December 12, 2011

A Christmas Present - Advent Day 16


And Mary Pondered These Things                       
Isaiah 9:2-7     2The people walking in darkness have seen a great light; on those living in the land of the shadow of death a light has dawned.  3You have enlarged the nation and increased their joy; they rejoice before you as people rejoice at the harvest, as men rejoice when dividing the plunder.   4For as in the day of Midian's defeat, you have shattered the yoke that burdens them, the bar across their shoulders, the rod of their oppressor.  5Every warrior's boot used in battle and every garment rolled in blood will be destined for burning, will be fuel for the fire.  6For to us a child is born, to us a son is given, and the government will be on his shoulders.  And he will be called Wonderful Counselor, Mighty God, Everlasting Father, Prince of Peace.  7Of the increase of his government and peace there will be no end.  He will reign on David's throne and over his kingdom, establishing and upholding it with justice and righteousness from that time on and forever.  The zeal of the LORD Almighty will accomplish this.
Luke 2:15-20     15When the angels had left them and gone into heaven, the shepherds said to one another, "Let's go to Bethlehem and see this thing that has happened, which the Lord has told us about."  16So they hurried off and found Mary and Joseph, and the baby, who was lying in the manger.  17When they had seen him, they spread the word concerning what had been told them about this child, 18and all who heard it were amazed at what the shepherds said to them.  19But Mary treasured up all these things and pondered them in her heart.  20The shepherds returned, glorifying and praising God for all the things they had heard and seen, which were just as they had been told.

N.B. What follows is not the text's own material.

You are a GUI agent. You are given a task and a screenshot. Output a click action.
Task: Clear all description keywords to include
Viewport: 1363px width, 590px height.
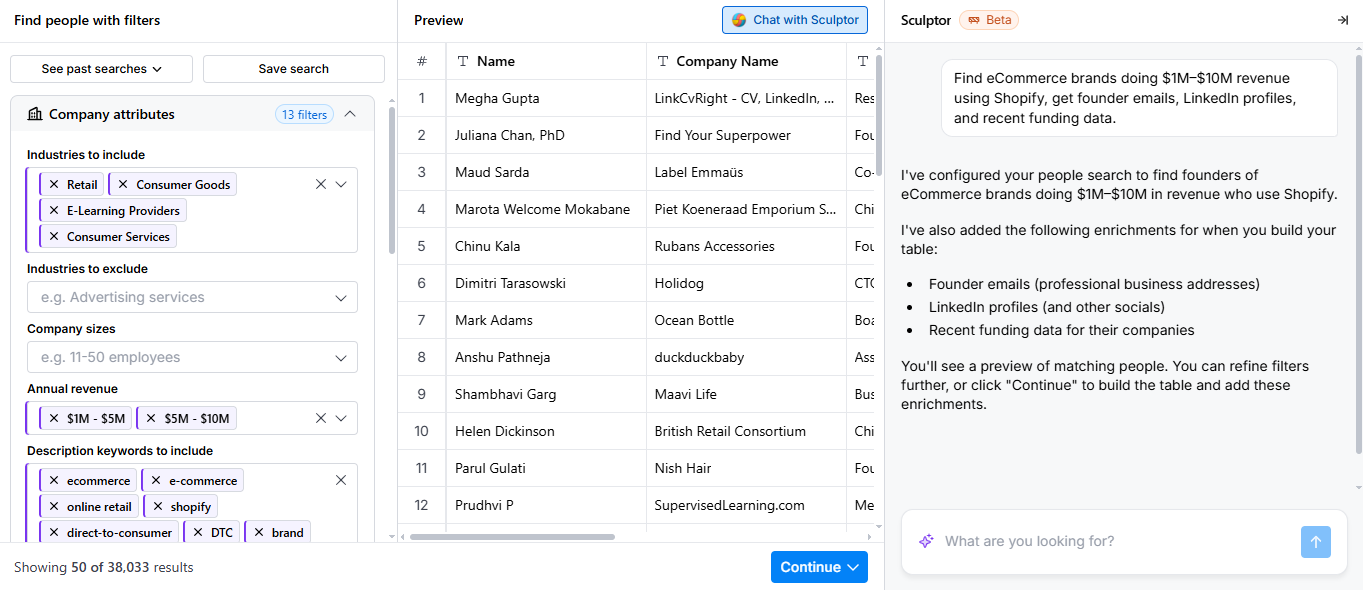(x=341, y=481)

 “The shepherds returned, glorifying and praising God for all the things they had heard and seen.”  Do we feel like the shepherds? Are we full of praise and glory and gratitude for a wonderful Christmas season?  Later we read that “the Wise Men, being warned by an angel, returned by another way.”  Are we feeling like the Wise Men?  Do we think there must be another way to do this Christmas thing?  Here is the centerpiece response to Christmas: “But Mary kept all these things, pondering them in her heart.”

I want us to practice this unique and central response to Christmas.  The Greek word for ponder literally means “to bring together”.  The word pictures a person bringing together bits and pieces of a puzzle to see the whole thing and to make sense of it.

The difference between worrying and pondering is faith.  Pondering asks questions of God even if we know there are no answers.  Pondering allows different thoughts to pass through our mind and heart until the right one hits home.  It is not aimless but focused, and something significant usually comes to us from pondering.  And if Mary is our example, pondering is one way we nurture truth in the depth of our soul.  Pondering is the way we let something sink.  It is the way we let reality reach and take root in our soul.

Certainly we want to ponder the birth of Jesus.  The birth of Jesus says that there is a new fact about our life.  Jesus was Emmanuel.  This is what people experienced then and experience now.  Jesus is Emmanuel, the presence of God in our world.  Jesus is Emmanuel.  God is with us in life with all its vitality and vulnerability, with its joys and with its pains, with its routine days and unusual moments, its loves and its conflicts, its triumphs and its tragedies, its noble and its shabby conduct.

God is present and God has no illusions about the ambiguities and flaws that mar our humanity.  For God is present not simply to comfort, but to confront and to conquer the human heart that has lost faith and trust in God.

Jesus is Emmanuel, God with us to confront the pretensions of religion with the real life call to trust God completely with our life and with our death.  Jesus is Emmanuel, God present with us in events that still confront and conquer.  Trust is the opposite of trying to be in control.  Emmanuel, God with us, to confront our own tendencies to be in control rather than to trust God completely.